## Your tasks
**1)** Do these statements agree with the Hadoop thread? Answer yes or no for each, and quote the words of the thread that decide it.
(a) The log files arrive in Hadoop every hour.
(b) Ivan currently puts all files into a single HDFS input directory.
(c) Mahesh suggests moving a processed input file to another path.
**2)** Can you echo the Hadoop thread word for word, from "On Tue, Dec" up to and including "for each file."?

## Passage given
+ + + + + + +

Home | About | Sematext search-lucene.com search-hadoop.com
 Search Hadoop and all its subprojects:

Switch to Plain View
HDFS, mail # user - Best practices forking with files in Hadop MR jobs


+
Ivan Ryndin 2012-12-11, 05:59
Copy link to this message
-
Re: Best practices forking with files in Hadop MR jobs
Mahesh Balija 2012-12-11, 09:55
One more approach I would prefer is,

c) Once your job completes processing an input file move the file to
another path (say /input/processed)
and then delete the files in that path after all the jobs have finished its
execution.

If this solution doesn't work for you just stick to first one.

Best,
Mahesh Balija,
CalSoft Labs.

On Tue, Dec 11, 2012 at 11:29 AM, Ivan Ryndin <[EMAIL PROTECTED]> wrote:

> Hi all,
>
> I have following question:
> What are the best practices working with files in Hadoop?
>
> I need to process a lot of log files, that arrive to Hadoop every minute.
> And I have multiple jobs for each file.
> Each file have unique name which includes name of front-end node and a
> timestamp.
> File is considered to be fully processed if and only if all jobs are
> completed okay.
>
> Curently I put all files into a single HDFS input directory, e.g.
> /user/logp/input
> Then I run a bunch of jobs against files.
> After successfull completion I need to remove processed files anywhere
> from HDFS directory  /user/logp/input (e.g. on AWS S3 or Glacier or smth
> else)
>
> How should I work with such a problem?
> Currently I have two approaches:
>
> 1) Each job should copy files into its separate HDFS input directory (e.g.

+ + + + + + +

Word and element location records
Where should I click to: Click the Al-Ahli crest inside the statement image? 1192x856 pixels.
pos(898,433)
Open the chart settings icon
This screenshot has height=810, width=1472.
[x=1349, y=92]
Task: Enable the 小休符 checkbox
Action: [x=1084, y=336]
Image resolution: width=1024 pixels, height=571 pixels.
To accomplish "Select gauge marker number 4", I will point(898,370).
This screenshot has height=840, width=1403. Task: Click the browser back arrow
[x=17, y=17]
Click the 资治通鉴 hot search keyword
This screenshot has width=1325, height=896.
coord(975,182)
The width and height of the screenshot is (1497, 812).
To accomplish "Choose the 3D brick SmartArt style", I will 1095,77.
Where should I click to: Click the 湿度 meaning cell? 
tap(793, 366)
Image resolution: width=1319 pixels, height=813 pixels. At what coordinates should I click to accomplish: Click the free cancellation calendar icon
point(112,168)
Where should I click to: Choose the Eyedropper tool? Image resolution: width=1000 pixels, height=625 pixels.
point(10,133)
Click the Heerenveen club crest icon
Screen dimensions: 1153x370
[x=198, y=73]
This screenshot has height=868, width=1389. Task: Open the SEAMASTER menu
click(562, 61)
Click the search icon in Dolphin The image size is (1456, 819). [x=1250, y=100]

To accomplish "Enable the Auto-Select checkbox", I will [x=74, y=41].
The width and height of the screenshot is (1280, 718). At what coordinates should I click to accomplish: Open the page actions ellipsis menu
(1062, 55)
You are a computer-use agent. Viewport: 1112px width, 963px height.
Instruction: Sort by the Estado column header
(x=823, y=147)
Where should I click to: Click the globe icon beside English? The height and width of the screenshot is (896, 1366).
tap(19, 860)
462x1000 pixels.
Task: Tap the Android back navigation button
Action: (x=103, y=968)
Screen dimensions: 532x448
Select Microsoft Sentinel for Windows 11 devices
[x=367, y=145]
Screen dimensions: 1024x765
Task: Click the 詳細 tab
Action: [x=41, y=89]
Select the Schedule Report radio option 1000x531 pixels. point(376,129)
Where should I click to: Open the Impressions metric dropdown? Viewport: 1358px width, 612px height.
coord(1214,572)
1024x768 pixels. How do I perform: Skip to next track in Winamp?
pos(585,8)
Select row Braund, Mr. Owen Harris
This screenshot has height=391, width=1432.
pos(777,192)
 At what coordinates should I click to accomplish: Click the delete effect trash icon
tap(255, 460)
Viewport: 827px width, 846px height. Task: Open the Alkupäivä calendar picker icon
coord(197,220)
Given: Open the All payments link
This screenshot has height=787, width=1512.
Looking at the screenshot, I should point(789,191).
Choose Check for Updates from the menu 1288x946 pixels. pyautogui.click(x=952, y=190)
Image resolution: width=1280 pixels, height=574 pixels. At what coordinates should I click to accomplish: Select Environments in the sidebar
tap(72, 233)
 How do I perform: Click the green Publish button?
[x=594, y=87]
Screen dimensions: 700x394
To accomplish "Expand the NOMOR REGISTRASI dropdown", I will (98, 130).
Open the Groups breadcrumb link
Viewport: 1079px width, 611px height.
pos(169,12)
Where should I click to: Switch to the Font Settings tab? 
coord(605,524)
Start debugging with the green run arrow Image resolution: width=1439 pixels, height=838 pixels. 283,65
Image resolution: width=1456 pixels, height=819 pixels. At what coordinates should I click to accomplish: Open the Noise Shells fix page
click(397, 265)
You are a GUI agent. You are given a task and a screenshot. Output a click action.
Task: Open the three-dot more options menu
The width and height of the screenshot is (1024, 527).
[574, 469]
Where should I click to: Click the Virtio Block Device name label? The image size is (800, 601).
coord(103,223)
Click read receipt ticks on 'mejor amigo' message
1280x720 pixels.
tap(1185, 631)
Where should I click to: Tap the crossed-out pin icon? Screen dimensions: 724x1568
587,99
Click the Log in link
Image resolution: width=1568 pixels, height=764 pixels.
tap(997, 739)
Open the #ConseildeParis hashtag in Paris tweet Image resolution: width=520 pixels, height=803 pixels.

+ + + + + + +

## The replies
**1)**
(a) No: "I need to process a lot of log files, that arrive to Hadoop every minute."
(b) Yes: "I put all files into a single HDFS input directory"
(c) Yes: "Once your job completes processing an input file move the file to another path (say /input/processed)"

**2)**
On Tue, Dec 11, 2012 at 11:29 AM, Ivan Ryndin <[EMAIL PROTECTED]> wrote:

> Hi all,
>
> I have following question:
> What are the best practices working with files in Hadoop?
>
> I need to process a lot of log files, that arrive to Hadoop every minute.
> And I have multiple jobs for each file.